Pour sa part, le chef de la CAQ, François Legault, est revenu sur le refus de Gertrude Bourdon de rouvrir l'entente entre Québec et les médecins spécialistes si elle devenait ministre de la Santé d'un gouvernement caquiste, un des éléments qui les ont empêchés de s'entendre.

« Je pense que la première question qu’il faut lui poser, c’est : pourquoi elle accepte que, dans le même hôpital, il y ait des médecins spécialistes qui gagnent plus que leurs homologues en Ontario, alors que dans le même hôpital, il y a des infirmières qui gagnent moins que leurs homologues? »

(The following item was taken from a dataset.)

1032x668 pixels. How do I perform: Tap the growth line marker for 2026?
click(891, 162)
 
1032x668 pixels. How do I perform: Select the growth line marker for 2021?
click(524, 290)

Barrette convient que Bourdon a les compétences requises

Gaétan Barrette a convenu que quelqu’un d’autre que lui pourrait diriger le ministère qui détient la plus grande part du budget de la province.

« La réponse, c’est oui. […] Je l’ai toujours dit qu’il était essentiel en santé que la personne qui soit à la tête [du ministère] ait une compréhension approfondie du système de santé. »

Je l'ai dit publiquement par le passé. J'ai participé à des approches pour la recruter [Gertrude Bourdon]. Alors, je ne vais certainement pas approcher quelqu'un d'incompétent.

Gaétan Barrette, candidat libéral dans La Pinière

M. Barrette n'a pas pu dire si Mme Bourdon avait exigé de devenir ministre de la Santé avant de confirmer sa candidature pour le PLQ, comme elle l'aurait fait auprès de la Coalition avenir Québec.

Il a toutefois dit croire qu'elle avait refusé de se lancer aux côtés de François Legault parce que le programme du parti est « nocif » pour le système de santé.

Le député libéral sortant a par ailleurs profité de l'occasion pour décocher ses premières flèches de la campagne, en critiquant l'idée du chef caquiste François Legault de confier le ministère de la Santé à un « gestionnaire d'expérience », peu importe qu'il soit issu du secteur public ou privé.

Selon lui, en faisant cette déclaration, M. Legault a « littéralement répudié ses deux candidats » potentiels pour le poste, soit le Dr Lionel Carmant et le porte-parole du parti en matière de santé, François Paradis.

« Est-ce que ça veut dire que le prochain ministre de la Santé va être Youri Chassin? », a-t-il lâché, en référence à cet ancien directeur de la recherche à l'Institut économique de Montréal (IEDM), voué à la promotion du libre marché, qui défendra les couleurs de la CAQ dans Saint-Jérôme.

Selon lui, confier le ministère à un gestionnaire privé serait une catastrophe.

« En connaissez-vous beaucoup des gestionnaires privés qui ont une connaissance approfondie du système de santé aujourd’hui? [...] Il y en a eu un dans l’histoire du Québec, c’est François Legault, et rappelons-nous, la crise des urgences qu’il y avait à l’époque, c’était la pire de l’histoire du Québec », a-t-il argué.

Ministre de la Santé de 2002 à 2003, François Legault avait été le quatrième à occuper ce poste au sein des gouvernements péquistes ayant dirigé le Québec de 1994 à 2003, après Jean Rochon, Pauline Marois et Rémy Trudel.